> _EXERCISE 1_:
Copy the interview excerpt on story ideas from "It’s easier for" to "than one percolating?", swapping "dessert" for "cake".

>> Begin EXCERPT TO READ

Do story ideas come to you often, or is fresh material hard to come by?

It’s easier for me to come up with premises that intrigue me—a uniquely conflicted relationship, a global issue with an unusual twist—than following up with proper stories, with subplots and arcs and resolutions.  Kind of like digging into a particularly rich dessert and feeling you’ve had enough of it after only a few bites.  But how much more gratifying it is, after these false start-ups, when an idea piques my interest and then sustains it.

How do you choose which story to write next, if you’ve got more than one percolating?

Right now I’m choosing among my art mystery ideas, since I’ve just signed a contract to come up with three more books in the series.  I may choose the idea that’s most timely, or the one that I think will challenge the protagonists most, or the one that’s been gestating the longest.  Most probably though, I’ll start doing some research on the historical events and the painters associated with these raw ideas, and a storyline centering on one of them will suddenly emerge and monopolize my attention.

>> End EXCERPT TO READ
>> Begin DATA PROVIDED

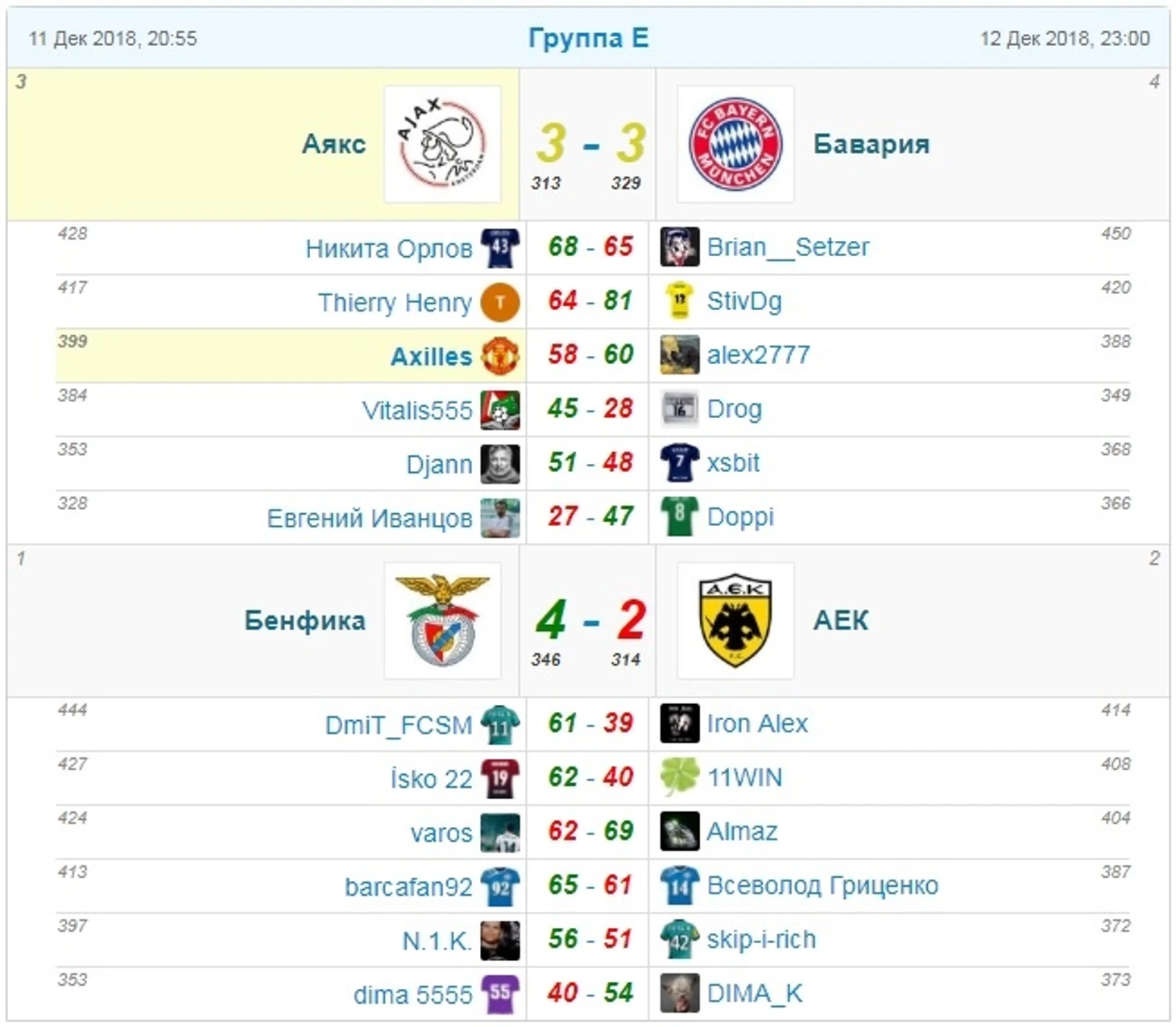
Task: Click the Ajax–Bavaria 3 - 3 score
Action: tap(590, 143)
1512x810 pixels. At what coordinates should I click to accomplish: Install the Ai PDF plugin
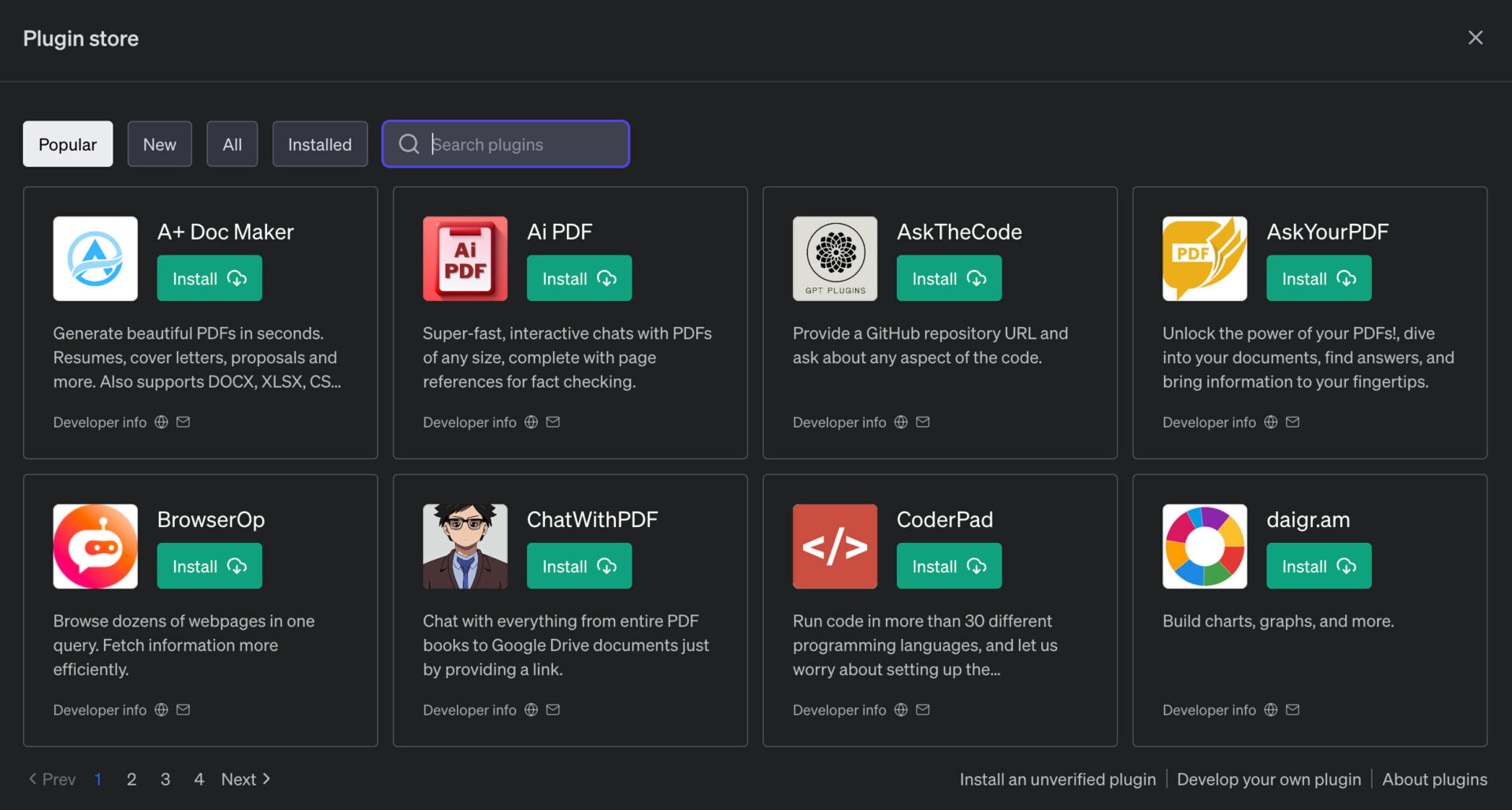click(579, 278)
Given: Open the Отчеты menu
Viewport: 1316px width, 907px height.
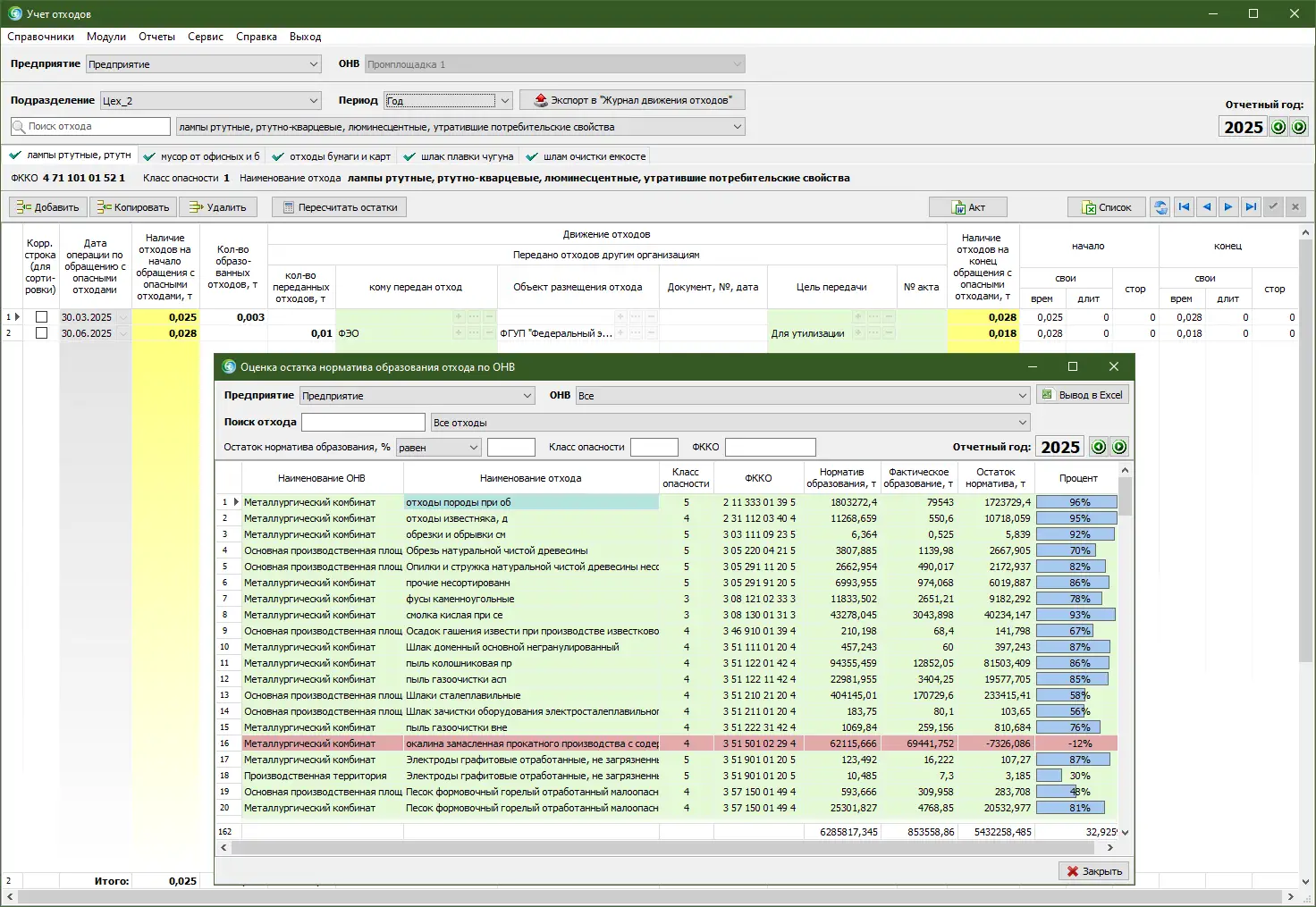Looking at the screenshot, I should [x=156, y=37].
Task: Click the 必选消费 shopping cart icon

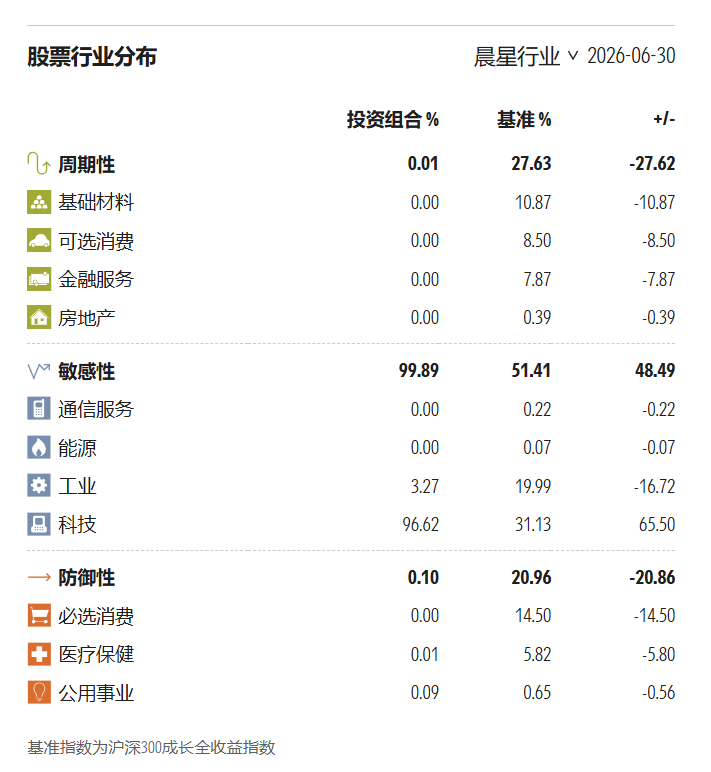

>> End DATA PROVIDED

> _EXERCISE 2_:
Return the rows exactly, from the line with "1512x810 pixels. At" through the end of the rows, and leave out the pictures.

> _RESULT 1_:
It’s easier for me to come up with premises that intrigue me—a uniquely conflicted relationship, a global issue with an unusual twist—than following up with proper stories, with subplots and arcs and resolutions.  Kind of like digging into a particularly rich cake and feeling you’ve had enough of it after only a few bites.  But how much more gratifying it is, after these false start-ups, when an idea piques my interest and then sustains it.

How do you choose which story to write next, if you’ve got more than one percolating?

> _RESULT 2_:
1512x810 pixels. At what coordinates should I click to accomplish: Install the Ai PDF plugin
click(579, 278)
Given: Open the Отчеты menu
Viewport: 1316px width, 907px height.
Looking at the screenshot, I should [x=156, y=37].
Task: Click the 必选消费 shopping cart icon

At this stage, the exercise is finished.